Em suma, como podem, os professores, alcançar seus objetivos e provocar em seus alunos curiosidade e/ou simpatia? Quais conhecimentos além do conteúdo literário, o professor necessita dispor para lecionar uma aula de literatura eficiente?

Talvez o leitor diga que este questionamento não é necessário já que o ensino de Literatura nas escolas está cada vez menor. Mas não seria esta desvalorização da literatura uma conseqüência da ineficácia das aulas? E, por conseguinte, a ineficácia destas aulas não seria uma conseqüência da má formação de seus profissionais?
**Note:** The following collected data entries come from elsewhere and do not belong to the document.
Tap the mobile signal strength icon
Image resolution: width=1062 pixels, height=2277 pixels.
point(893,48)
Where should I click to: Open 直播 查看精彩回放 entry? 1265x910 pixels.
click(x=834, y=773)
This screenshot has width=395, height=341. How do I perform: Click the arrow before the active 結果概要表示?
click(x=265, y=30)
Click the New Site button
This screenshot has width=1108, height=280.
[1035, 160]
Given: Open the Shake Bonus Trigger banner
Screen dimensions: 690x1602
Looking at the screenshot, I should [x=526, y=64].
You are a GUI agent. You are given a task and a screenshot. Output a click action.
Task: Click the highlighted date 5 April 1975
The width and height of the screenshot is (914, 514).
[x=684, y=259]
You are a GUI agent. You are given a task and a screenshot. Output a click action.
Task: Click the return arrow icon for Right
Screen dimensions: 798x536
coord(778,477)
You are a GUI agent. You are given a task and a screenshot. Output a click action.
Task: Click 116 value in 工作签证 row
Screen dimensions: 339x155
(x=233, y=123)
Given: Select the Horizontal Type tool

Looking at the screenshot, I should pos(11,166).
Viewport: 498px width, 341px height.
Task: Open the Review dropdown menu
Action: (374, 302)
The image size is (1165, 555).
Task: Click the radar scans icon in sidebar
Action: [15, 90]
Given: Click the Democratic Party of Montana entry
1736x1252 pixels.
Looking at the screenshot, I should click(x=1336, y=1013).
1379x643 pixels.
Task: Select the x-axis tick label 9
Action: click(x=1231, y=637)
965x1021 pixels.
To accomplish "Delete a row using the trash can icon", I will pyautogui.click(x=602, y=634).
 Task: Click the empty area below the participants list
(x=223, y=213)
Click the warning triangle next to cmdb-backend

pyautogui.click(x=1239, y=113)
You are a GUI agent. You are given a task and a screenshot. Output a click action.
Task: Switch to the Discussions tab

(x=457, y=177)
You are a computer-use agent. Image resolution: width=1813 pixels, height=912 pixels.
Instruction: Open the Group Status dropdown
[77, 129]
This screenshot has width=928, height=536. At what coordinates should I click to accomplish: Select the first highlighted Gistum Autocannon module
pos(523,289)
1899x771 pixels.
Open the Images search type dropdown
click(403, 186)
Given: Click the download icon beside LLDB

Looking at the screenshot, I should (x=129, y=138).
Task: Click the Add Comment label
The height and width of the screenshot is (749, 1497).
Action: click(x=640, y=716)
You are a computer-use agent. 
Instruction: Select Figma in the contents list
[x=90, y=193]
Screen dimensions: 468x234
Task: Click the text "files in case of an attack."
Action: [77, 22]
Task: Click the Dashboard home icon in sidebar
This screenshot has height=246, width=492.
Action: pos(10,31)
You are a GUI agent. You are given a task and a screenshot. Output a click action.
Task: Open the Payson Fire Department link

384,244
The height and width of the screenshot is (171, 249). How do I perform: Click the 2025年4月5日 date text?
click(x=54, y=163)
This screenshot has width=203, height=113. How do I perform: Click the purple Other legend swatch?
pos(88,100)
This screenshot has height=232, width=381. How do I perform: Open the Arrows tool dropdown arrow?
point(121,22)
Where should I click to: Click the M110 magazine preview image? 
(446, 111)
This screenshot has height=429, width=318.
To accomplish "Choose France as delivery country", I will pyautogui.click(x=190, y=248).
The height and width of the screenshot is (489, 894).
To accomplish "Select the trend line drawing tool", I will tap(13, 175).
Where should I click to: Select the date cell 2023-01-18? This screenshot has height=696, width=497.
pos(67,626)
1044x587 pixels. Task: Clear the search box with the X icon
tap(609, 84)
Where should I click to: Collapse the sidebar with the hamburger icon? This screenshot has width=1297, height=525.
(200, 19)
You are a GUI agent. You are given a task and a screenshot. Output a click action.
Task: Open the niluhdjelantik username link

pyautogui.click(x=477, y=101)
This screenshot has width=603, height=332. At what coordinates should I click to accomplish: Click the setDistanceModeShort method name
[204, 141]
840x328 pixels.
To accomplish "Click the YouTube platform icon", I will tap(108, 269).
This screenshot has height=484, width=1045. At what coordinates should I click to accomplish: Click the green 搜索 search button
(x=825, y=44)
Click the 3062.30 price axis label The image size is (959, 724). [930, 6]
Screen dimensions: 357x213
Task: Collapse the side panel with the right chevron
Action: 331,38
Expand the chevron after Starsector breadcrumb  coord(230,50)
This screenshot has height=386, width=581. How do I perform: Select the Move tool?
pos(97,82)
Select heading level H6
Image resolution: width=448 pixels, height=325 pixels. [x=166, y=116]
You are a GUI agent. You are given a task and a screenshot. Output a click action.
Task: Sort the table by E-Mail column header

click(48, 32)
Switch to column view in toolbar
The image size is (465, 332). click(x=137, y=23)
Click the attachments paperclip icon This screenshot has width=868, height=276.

Não acredito que os questionamentos levantados, aqui, tenham uma resposta fácil, e muito menos era meu intuito tentar respondê-los. Minha intenção era apenas especular sobre a complexidade do ensino de literatura.

Acredito que grandes mudanças tenham que ocorrer para que este quadro se reverta. Mudanças de postura e de currículo. Acredito que no mínimo, o futuro professor jamais poderia deixar a Academia sem ter sido confrontado com tais questionamentos.

Devo confessar, caro leitor, que não fosse o atraso de 6 meses entre a conclusão de meu curso de bacharelado e licenciatura, sairia da Academia talvez convencida de que minha idéia da falta de importância dada a Literatura neste espaço, não se passava de um problema interno meu, e estaria pronta a ser a mais nova Prof. John Keating, pronta a “converter” meus alunos em “amantes” da literatura.

A conclusão que consigo retirar disto tudo, por hora, e compartilhar com você, caro amigo leitor, é na verdade um adendo à citação provocadora de toda esta perturbação: ensinar literatura pode ser perigoso, mas não ensinar a ensinar literatura o é.